Thanks again, and sorry if these are newbie questions. If anyone has a pointer to a page on the different kinds of vices ..

-- Peter Fairbrother

Reply to
Peter Fairbrother

A proper milling vice will locate the moving jaw fully. Not an option on the Drill vice.

Many people use this style BUT

1 How are you going to clamp it to the table? No grooves on the sides on these shown. Mainly used for use on a Mag Chuck on a grinder. 2 More fiddly for changing the opening.

Oh by the way DO NOT drill through the job into the base of your new vice. You will not be able to say "the dimwit that had it before me did that"

Oh yes an one sharp tap with your copper or hide hammer will settle the job down onto the parallels. Tighten the vice first do not tighten after tapping down. Oh yes and deburr after every op. Not chamfers just deburr, leave all corners square until you decide to chamfer. Thats my opinion anyway. Richard

Reply to
Richard Edwards

In article , Richard Edwards writes

I think the holes in the side are for holding down - but don't have one, so anyone who does could comment on how convenient this is.

That would be really clever, I wish I knew how you did that. I reckon that if the vice is loose enough for a copper hammer to move it into place, it's certainly loose enough for the impact of a milling cutter to move it out again.

Peter, I would ignore that suggestion. I tighten my vice to the point where I can't move the work by hand, tap down, then give the final turn of the screw to tighten. If your vice moves work significantly on tightening, it isn't really up to the job of milling. There are ways of improving this, such as adding an extended bottom plate, but a good milling vice should not show any significant movement.

BTW, the reason for the "more fiddly" way of opening/closing the vice shown is that it puts the thrust in such a way as to force the moving jaw, and the work, down into tighter contact with the base.

Again, I wish I knew how to be sure I had deburred the corners properly without leaving at least the smallest witness line of a bevelled corner.

David

Reply to
David Littlewood

I do not have one either but I always assumed that the holes were associated with the movable bar the the loose jaw is screwed down to.

I have noted (from reading posts) that some types are fiddly in that the screw sometimes loses the bar and getting it back in is a pain. I understand people have added springs.

REQUIRED TASKS:
#1 In the vice thread, what does David do after tapping the work down?
#2 Which full names of people appear in the vice thread?
#3 Reproduce the part of the vice thread that begins at the words "Oh by the way" and ends after "convenient this is.".
Rely only on the vice thread.

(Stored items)
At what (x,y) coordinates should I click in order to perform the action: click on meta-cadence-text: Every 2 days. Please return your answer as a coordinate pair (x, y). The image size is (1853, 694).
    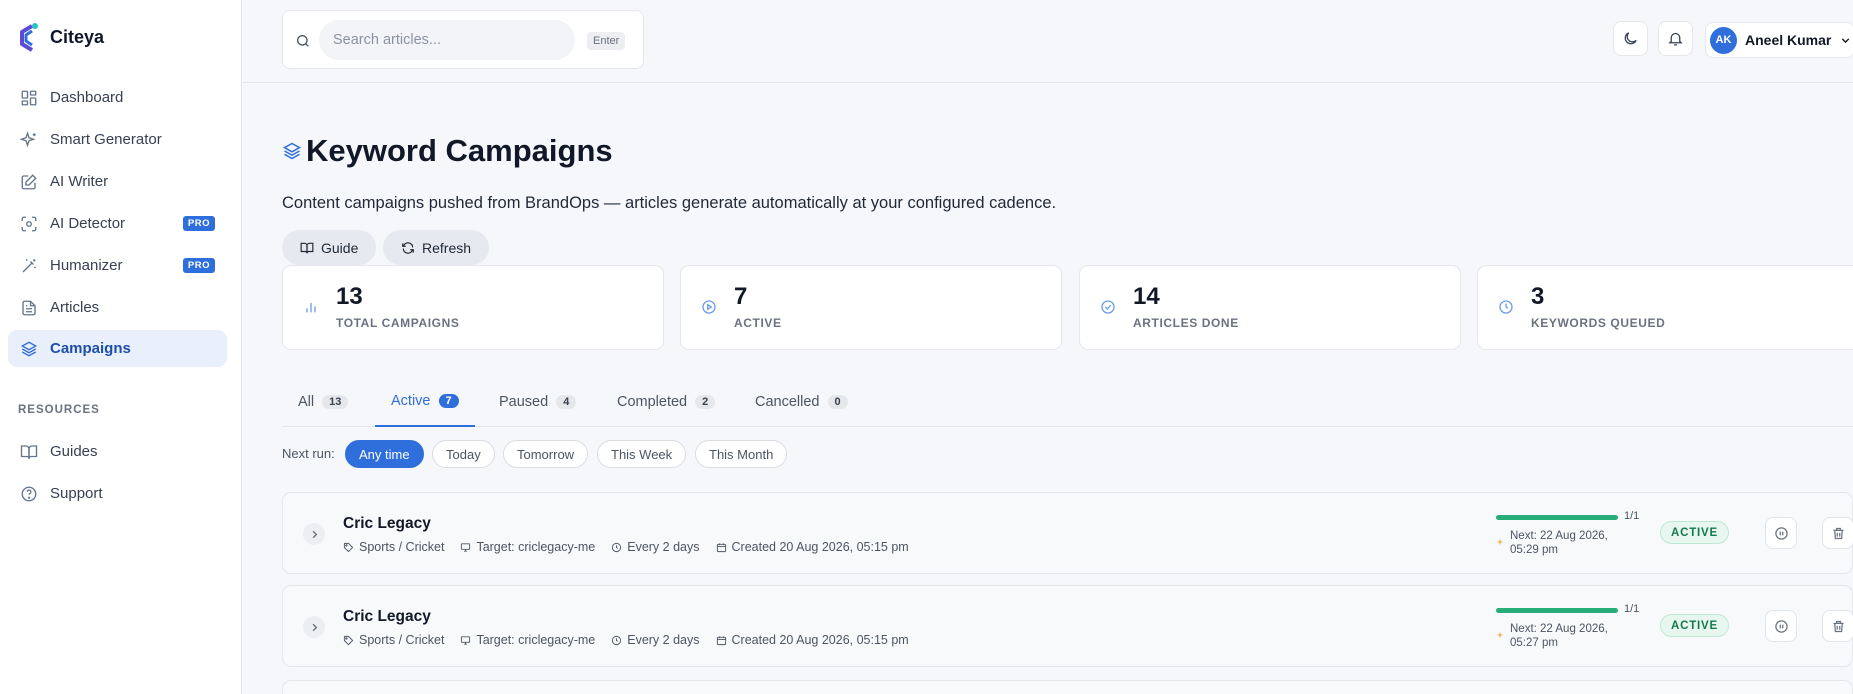
    Looking at the image, I should click on (664, 640).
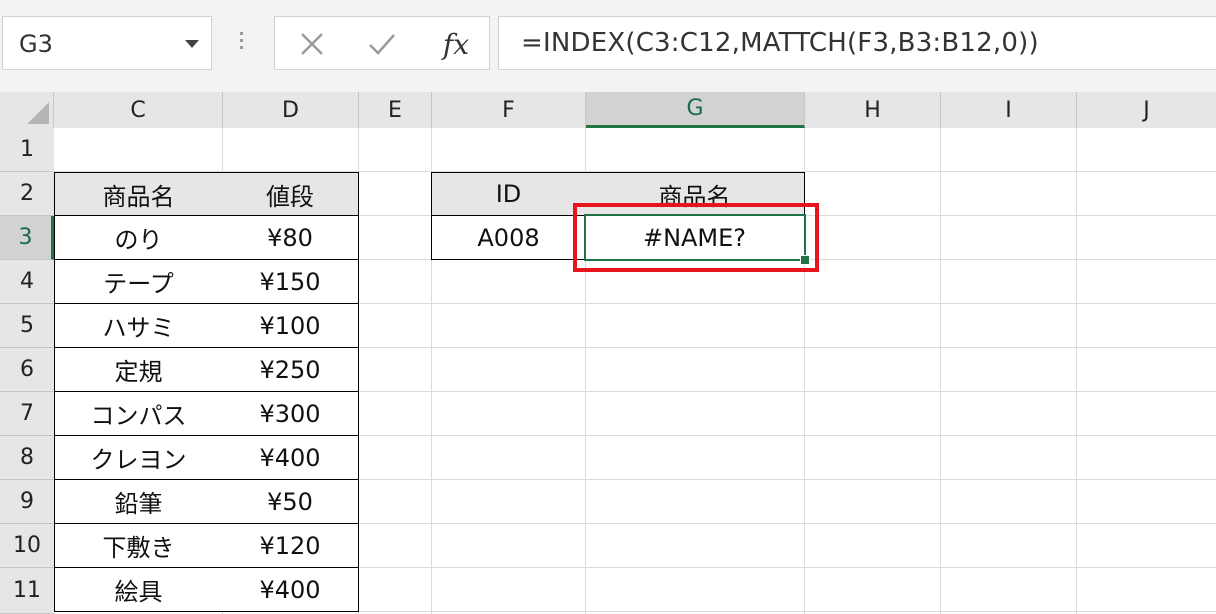 The height and width of the screenshot is (614, 1216). What do you see at coordinates (290, 414) in the screenshot?
I see `product-price-cell: ¥300` at bounding box center [290, 414].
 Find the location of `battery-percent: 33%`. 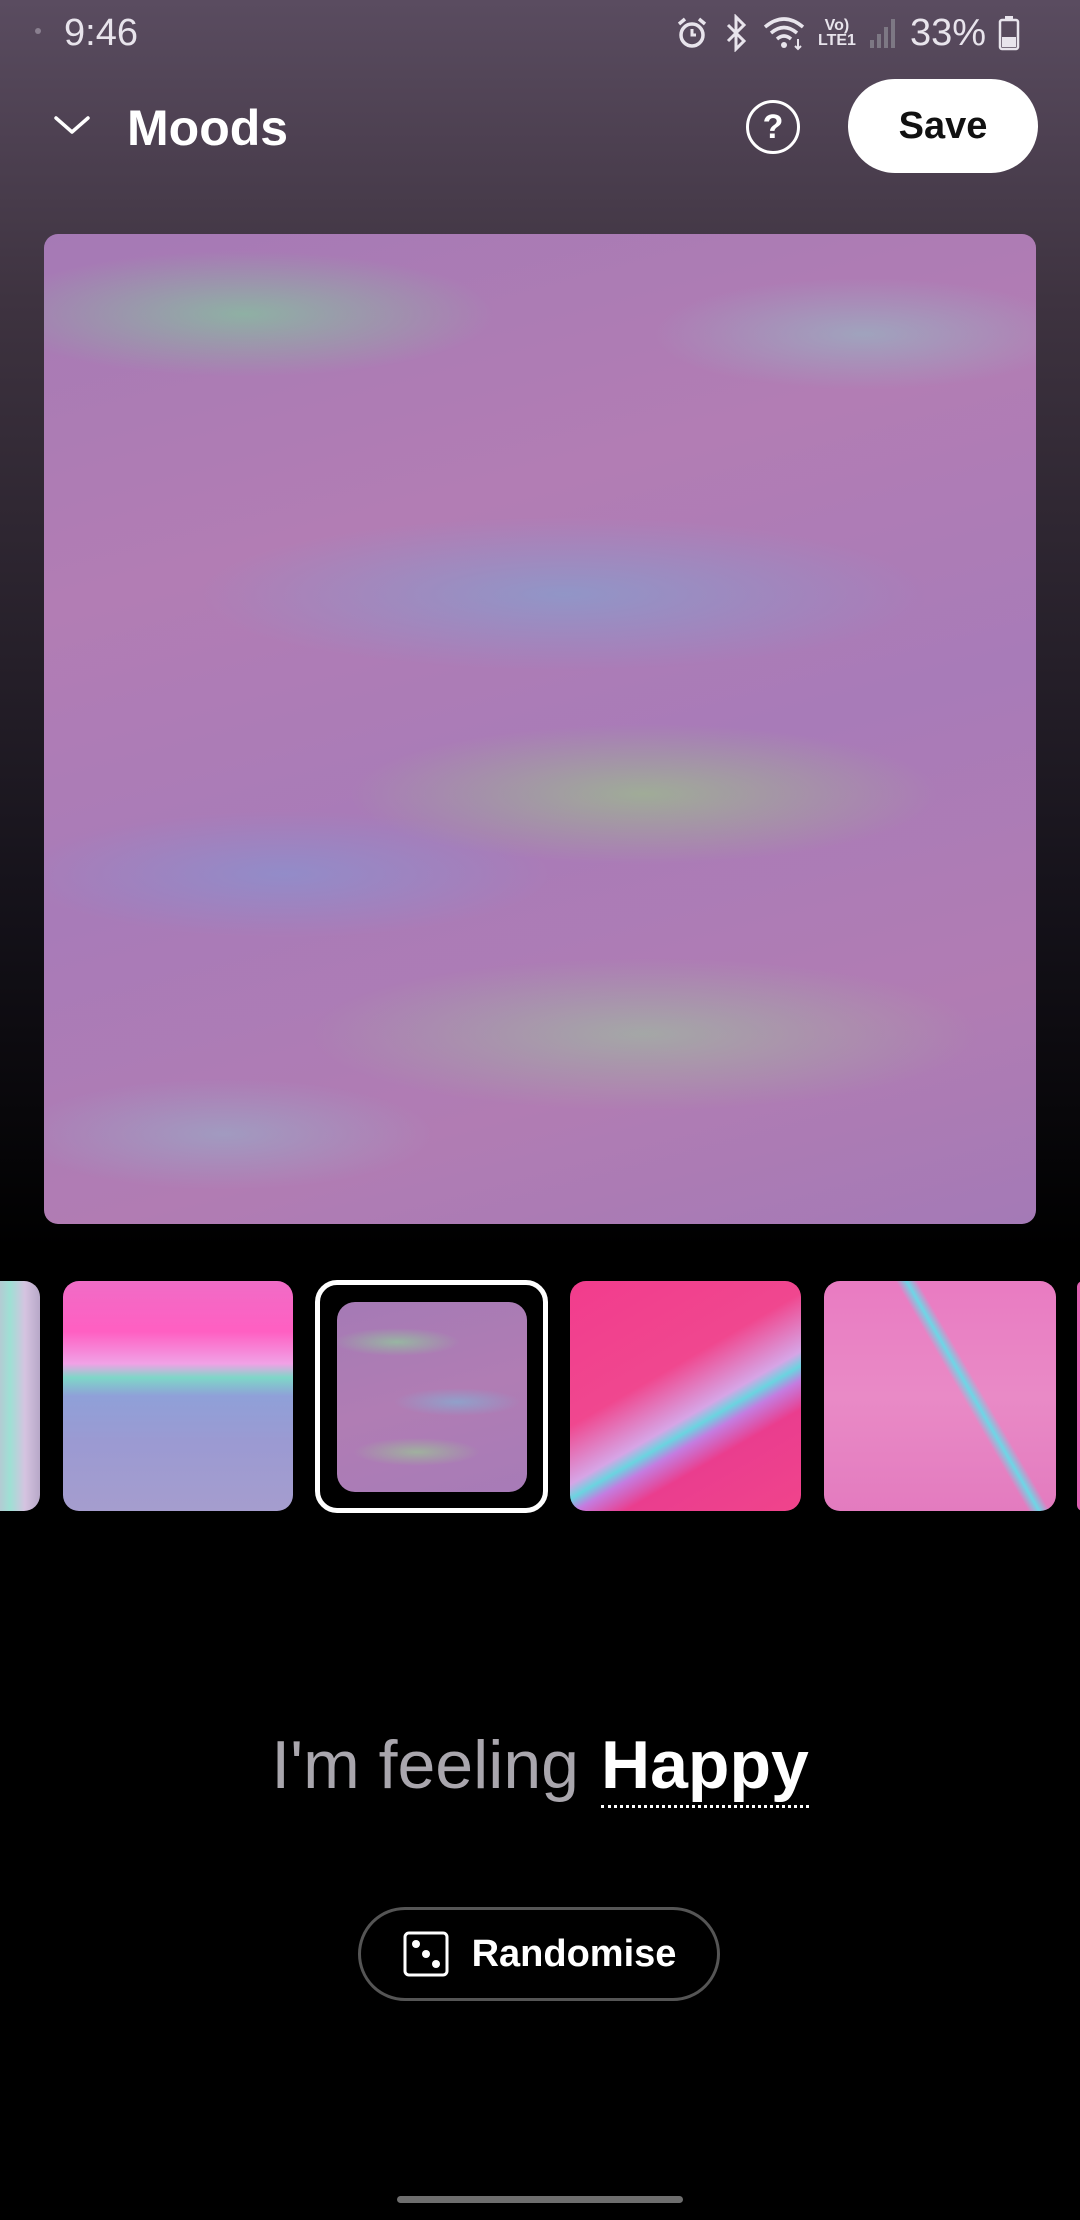

battery-percent: 33% is located at coordinates (948, 33).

ANSWERS BY ITEM NUMBER:
#1 He gives the final turn of the screw to tighten the vice.

#2 Peter Fairbrother, Richard Edwards, David Littlewood

#3
Oh by the way DO NOT drill through the job into the base of your new vice. You will not be able to say "the dimwit that had it before me did that"

Oh yes an one sharp tap with your copper or hide hammer will settle the job down onto the parallels. Tighten the vice first do not tighten after tapping down. Oh yes and deburr after every op. Not chamfers just deburr, leave all corners square until you decide to chamfer. Thats my opinion anyway. Richard

Reply to
Richard Edwards

In article , Richard Edwards writes

I think the holes in the side are for holding down - but don't have one, so anyone who does could comment on how convenient this is.